Transcribe exactly the lines that fall between the one holding "This screenshot has width=1355, height=646." and the one holding "Screen dimensions: 613x500", inclusive, from the entries below.

Segment Start: ENTRIES SHOWN

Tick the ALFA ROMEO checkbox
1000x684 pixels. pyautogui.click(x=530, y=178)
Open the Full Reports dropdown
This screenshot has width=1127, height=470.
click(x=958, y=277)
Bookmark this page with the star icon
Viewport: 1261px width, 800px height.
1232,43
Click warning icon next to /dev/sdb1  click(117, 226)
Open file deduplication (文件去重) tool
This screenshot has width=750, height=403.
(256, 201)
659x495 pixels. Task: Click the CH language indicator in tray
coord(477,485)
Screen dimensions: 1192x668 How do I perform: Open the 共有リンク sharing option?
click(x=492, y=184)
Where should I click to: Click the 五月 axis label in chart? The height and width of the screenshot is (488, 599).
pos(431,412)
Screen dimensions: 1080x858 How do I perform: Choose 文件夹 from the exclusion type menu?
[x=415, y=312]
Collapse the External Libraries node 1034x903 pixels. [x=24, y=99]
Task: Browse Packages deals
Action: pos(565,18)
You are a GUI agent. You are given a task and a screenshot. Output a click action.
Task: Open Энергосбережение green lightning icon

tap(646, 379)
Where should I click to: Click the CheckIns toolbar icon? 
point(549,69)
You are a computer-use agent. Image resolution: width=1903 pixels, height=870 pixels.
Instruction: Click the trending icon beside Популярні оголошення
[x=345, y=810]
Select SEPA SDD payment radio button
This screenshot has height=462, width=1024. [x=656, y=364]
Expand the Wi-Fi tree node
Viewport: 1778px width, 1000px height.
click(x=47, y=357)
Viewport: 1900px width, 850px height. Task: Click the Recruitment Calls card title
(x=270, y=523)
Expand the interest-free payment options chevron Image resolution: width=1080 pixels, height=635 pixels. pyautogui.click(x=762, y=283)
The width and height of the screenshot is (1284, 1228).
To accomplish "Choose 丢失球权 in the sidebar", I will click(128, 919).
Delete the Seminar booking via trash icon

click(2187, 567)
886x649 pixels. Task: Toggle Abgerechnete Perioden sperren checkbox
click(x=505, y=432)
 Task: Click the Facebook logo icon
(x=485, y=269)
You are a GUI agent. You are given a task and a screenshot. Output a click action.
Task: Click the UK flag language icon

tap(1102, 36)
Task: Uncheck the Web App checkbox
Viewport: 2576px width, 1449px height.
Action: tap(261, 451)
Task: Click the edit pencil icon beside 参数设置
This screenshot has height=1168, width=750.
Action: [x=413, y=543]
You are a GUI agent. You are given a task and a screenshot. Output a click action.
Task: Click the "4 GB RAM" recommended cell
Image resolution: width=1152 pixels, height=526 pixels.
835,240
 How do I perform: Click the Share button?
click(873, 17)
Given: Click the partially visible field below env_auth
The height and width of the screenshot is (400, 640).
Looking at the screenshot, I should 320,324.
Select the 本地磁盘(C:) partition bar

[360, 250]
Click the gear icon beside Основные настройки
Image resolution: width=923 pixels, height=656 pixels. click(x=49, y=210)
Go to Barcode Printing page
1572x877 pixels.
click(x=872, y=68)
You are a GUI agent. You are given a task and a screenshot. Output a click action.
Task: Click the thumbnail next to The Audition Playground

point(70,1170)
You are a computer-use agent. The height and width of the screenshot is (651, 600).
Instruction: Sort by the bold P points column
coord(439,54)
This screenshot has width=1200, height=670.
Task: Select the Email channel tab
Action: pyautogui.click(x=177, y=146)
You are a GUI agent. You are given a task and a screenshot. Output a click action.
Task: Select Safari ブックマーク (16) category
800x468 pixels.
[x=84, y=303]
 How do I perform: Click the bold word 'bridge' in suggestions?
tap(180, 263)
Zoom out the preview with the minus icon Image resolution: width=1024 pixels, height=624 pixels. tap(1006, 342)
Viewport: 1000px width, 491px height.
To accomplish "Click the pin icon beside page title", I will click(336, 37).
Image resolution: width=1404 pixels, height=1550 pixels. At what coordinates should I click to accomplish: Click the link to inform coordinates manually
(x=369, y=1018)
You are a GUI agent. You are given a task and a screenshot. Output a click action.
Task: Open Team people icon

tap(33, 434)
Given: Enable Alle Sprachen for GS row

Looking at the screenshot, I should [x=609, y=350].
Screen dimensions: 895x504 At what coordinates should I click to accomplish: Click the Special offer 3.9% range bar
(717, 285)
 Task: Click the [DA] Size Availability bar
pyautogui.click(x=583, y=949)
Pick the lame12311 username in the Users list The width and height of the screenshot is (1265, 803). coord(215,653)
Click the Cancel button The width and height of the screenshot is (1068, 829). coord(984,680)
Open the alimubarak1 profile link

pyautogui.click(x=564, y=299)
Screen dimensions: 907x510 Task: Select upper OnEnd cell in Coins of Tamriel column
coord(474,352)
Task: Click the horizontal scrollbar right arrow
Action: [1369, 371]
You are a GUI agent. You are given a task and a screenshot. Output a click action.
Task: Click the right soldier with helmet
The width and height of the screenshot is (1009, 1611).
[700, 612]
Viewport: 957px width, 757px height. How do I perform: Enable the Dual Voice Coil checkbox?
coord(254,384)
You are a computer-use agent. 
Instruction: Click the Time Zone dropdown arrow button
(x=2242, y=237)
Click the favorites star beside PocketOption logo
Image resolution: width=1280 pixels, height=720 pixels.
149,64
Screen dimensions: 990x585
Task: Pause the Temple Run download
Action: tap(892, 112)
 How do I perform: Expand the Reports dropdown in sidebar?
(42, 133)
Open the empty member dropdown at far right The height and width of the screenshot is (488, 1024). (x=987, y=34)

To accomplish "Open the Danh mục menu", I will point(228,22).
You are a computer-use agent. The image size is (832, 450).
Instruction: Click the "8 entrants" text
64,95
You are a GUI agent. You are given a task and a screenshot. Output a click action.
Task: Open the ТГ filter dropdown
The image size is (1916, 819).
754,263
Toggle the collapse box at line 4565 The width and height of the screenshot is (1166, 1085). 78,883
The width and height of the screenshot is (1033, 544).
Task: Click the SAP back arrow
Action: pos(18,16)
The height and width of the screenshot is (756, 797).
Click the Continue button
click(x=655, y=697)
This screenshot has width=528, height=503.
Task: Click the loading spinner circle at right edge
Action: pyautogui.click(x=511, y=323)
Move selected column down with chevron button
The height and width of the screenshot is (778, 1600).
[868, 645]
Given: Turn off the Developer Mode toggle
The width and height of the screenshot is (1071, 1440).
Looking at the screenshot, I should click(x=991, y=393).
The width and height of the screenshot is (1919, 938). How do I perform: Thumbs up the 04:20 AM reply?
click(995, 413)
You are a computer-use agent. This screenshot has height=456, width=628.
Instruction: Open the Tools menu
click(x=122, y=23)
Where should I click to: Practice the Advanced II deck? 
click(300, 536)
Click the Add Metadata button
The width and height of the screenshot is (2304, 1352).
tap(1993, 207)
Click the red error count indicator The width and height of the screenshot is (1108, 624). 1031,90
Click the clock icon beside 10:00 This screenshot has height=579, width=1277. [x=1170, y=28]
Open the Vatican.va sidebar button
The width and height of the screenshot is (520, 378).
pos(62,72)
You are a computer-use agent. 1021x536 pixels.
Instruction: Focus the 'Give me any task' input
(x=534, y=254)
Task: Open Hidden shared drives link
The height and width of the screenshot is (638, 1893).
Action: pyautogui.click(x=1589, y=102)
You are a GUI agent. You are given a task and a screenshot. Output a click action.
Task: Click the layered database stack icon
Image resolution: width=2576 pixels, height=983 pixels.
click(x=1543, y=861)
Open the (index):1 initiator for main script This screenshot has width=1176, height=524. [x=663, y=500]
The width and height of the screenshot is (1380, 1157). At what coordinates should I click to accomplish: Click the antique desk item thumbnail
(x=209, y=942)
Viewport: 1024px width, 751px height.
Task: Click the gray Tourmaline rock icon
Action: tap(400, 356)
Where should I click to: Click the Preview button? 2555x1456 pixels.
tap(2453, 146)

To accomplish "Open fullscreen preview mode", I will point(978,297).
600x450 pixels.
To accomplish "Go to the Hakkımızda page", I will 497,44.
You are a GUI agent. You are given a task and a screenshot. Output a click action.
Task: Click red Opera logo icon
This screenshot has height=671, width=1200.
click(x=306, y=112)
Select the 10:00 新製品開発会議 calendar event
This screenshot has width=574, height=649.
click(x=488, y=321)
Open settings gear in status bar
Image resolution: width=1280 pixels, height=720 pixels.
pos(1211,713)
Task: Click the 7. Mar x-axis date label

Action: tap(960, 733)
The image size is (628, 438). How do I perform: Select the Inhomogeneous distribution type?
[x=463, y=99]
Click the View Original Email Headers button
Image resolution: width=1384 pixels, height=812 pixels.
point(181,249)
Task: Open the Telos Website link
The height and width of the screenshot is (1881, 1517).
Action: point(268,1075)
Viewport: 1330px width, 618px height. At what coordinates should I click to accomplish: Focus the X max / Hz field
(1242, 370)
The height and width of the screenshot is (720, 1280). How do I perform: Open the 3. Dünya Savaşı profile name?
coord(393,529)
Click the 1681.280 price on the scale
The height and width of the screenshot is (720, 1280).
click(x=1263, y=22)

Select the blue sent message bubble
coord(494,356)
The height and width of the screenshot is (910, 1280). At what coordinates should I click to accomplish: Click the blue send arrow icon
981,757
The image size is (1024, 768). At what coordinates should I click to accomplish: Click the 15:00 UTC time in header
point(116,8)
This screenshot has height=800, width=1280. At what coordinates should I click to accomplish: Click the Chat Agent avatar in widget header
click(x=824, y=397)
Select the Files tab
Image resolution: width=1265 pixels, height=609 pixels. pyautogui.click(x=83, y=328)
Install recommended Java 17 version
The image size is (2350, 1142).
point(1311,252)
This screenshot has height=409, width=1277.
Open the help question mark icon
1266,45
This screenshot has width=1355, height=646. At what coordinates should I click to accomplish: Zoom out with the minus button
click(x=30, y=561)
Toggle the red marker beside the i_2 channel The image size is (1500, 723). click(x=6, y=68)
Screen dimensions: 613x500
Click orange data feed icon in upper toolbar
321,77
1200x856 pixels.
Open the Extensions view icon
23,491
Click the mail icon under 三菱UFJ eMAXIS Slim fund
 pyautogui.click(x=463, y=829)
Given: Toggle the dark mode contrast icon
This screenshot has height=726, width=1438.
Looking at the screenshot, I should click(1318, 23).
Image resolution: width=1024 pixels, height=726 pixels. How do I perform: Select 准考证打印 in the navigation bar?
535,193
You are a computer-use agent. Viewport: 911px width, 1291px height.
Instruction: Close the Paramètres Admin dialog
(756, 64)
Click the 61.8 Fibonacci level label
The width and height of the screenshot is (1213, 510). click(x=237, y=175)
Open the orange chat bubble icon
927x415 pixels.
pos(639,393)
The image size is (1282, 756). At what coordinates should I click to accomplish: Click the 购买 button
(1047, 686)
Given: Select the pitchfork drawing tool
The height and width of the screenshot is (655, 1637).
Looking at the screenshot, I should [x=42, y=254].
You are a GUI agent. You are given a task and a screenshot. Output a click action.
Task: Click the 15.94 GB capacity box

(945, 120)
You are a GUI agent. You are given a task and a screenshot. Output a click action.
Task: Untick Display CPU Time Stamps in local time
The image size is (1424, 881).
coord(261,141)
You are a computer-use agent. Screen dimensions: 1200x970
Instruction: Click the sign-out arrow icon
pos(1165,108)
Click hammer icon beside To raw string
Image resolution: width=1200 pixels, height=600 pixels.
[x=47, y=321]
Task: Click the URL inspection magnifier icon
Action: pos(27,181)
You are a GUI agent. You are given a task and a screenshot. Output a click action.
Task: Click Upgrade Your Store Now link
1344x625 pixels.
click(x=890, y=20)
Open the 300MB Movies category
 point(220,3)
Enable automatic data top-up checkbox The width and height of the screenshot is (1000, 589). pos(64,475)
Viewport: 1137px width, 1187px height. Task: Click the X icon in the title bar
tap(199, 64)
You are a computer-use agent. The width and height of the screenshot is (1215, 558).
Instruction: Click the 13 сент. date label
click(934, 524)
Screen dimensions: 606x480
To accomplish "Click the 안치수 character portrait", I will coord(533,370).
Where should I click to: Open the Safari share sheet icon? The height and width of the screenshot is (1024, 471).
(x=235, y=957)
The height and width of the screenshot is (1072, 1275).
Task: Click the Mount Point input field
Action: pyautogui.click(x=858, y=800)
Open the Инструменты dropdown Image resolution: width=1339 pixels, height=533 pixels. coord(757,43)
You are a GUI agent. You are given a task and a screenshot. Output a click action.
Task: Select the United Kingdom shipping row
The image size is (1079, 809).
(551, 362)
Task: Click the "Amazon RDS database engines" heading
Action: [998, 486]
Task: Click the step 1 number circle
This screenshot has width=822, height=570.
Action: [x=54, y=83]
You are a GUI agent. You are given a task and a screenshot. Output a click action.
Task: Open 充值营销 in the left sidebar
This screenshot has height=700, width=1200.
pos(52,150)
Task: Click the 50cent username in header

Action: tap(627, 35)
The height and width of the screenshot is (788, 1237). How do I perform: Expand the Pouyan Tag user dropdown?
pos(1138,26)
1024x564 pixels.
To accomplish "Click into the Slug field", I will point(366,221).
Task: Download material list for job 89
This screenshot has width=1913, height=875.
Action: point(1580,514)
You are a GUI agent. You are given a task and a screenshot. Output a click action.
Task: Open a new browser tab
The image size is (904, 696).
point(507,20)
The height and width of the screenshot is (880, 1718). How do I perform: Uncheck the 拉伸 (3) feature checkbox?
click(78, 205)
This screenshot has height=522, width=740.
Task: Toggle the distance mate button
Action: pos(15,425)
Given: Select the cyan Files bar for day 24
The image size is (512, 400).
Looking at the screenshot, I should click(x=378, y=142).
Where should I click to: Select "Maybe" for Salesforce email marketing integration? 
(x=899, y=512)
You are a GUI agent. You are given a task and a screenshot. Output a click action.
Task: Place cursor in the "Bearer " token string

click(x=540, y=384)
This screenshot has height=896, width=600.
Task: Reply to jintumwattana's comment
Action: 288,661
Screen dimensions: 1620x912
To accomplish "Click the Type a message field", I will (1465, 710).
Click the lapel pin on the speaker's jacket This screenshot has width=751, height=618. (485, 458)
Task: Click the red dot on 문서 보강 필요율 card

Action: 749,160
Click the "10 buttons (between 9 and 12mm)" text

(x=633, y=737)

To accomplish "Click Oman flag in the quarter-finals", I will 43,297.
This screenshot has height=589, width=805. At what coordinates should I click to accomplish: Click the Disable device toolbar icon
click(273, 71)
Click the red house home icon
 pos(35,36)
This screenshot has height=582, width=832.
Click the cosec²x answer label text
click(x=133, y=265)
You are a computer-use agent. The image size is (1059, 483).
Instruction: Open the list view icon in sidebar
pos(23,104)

Segment End: ENTRIES SHOWN

[WRITTEN RESPONSE]:
This screenshot has width=1355, height=646. At what coordinates should I click to accomplish: Zoom out with the minus button
click(x=30, y=561)
Toggle the red marker beside the i_2 channel The image size is (1500, 723). click(x=6, y=68)
Screen dimensions: 613x500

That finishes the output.